Se pensi che io sia stata risparmiata, che ne sia uscita indenne, e che oggi per me sia tutto finito, mentre tu sei qui a prenderti la botta peggiore, ti sbagli. Non ci sono vincitori. Siamo tutti devastati, stiamo tutti cercando un significato in mezzo a tutta questa sofferenza. Non avresti mai dovuto farmi una cosa del genere. E in secondo luogo, non avresti mai dovuto farmi lottare per così tanto tempo, per dirti che non avresti mai dovuto farmi una cosa del genere. Ma ora siamo qui. Il danno è fatto, e nessuno lo può cancellare. Ora entrambi abbiamo una scelta. Possiamo lasciare che tutto questo ci distrugga. Io posso continuare a essere arrabbiata e ferita, e tu puoi continuare a negare. Oppure possiamo affrontare la cosa di petto: io accetto il dolore, tu accetti la pena, e andiamo avanti.

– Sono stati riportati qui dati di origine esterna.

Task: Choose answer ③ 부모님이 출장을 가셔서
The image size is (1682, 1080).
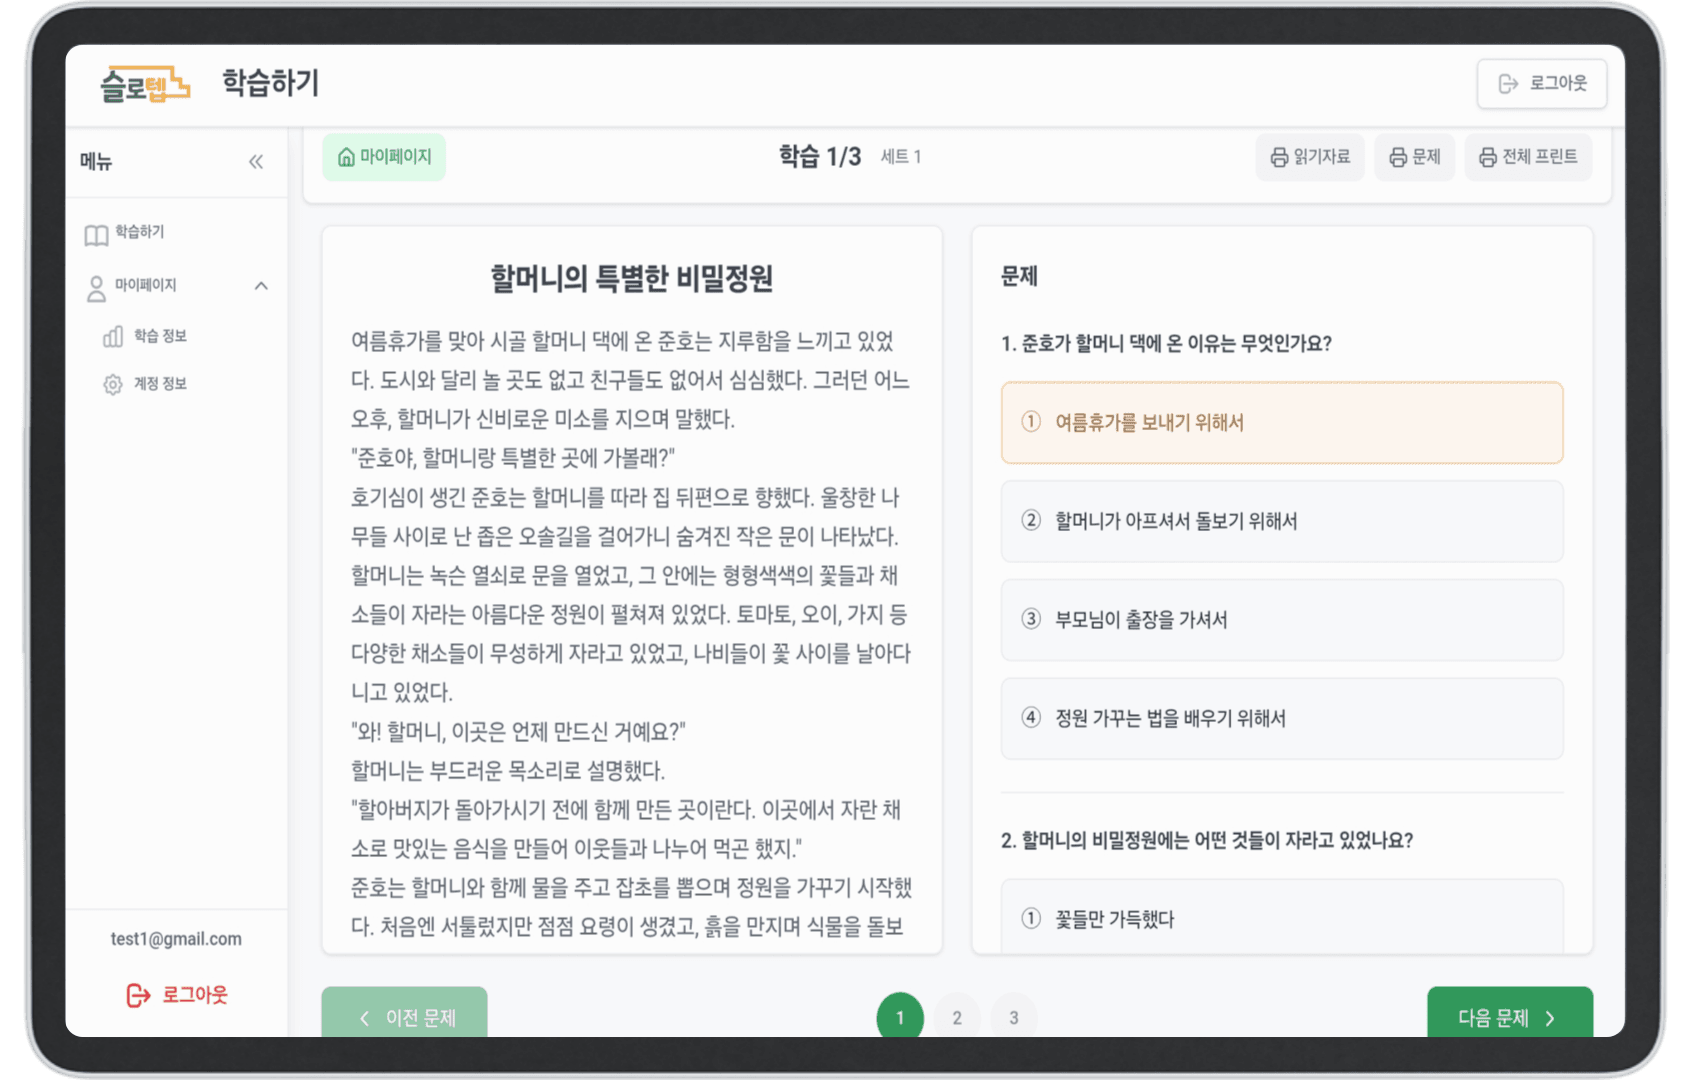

La tua vita non è finita, hai ancora decenni davanti a te per riscrivere la tua storia. Il mondo è un posto immenso, molto più grande di Palo Alto e di Stanford, e tu ti creerai una spazio dentro al mondo in cui puoi essere utile e felice. Adesso il tuo nome è macchiato, e io ti sfido a trovartene uno nuovo, in modo di fare qualcosa di buono per il mondo, che lasci tutti di stucco. Hai un cervello, hai una voce e un cuore. Usali in modo saggio. La tua famiglia ti ama moltissimo. Questo da solo può farti superare qualsiasi cosa. Mi ha tenuta in piedi durante tutto questo. La tua farà lo stesso con te, e tu andrai avanti. Credo che un giorno riuscirai a capire tutto questo meglio. Spero che diventerai una persona migliore e più onesta, che riuscirà a usare questa storia per fare in modo di evitare che un’altra storia come questa possa mai più succedere. Io sostengo pienamente il tuo viaggio per guarire e ricostruire la tua vita, perché questo è l’unico modo in cui potrai iniziare ad aiutare gli altri.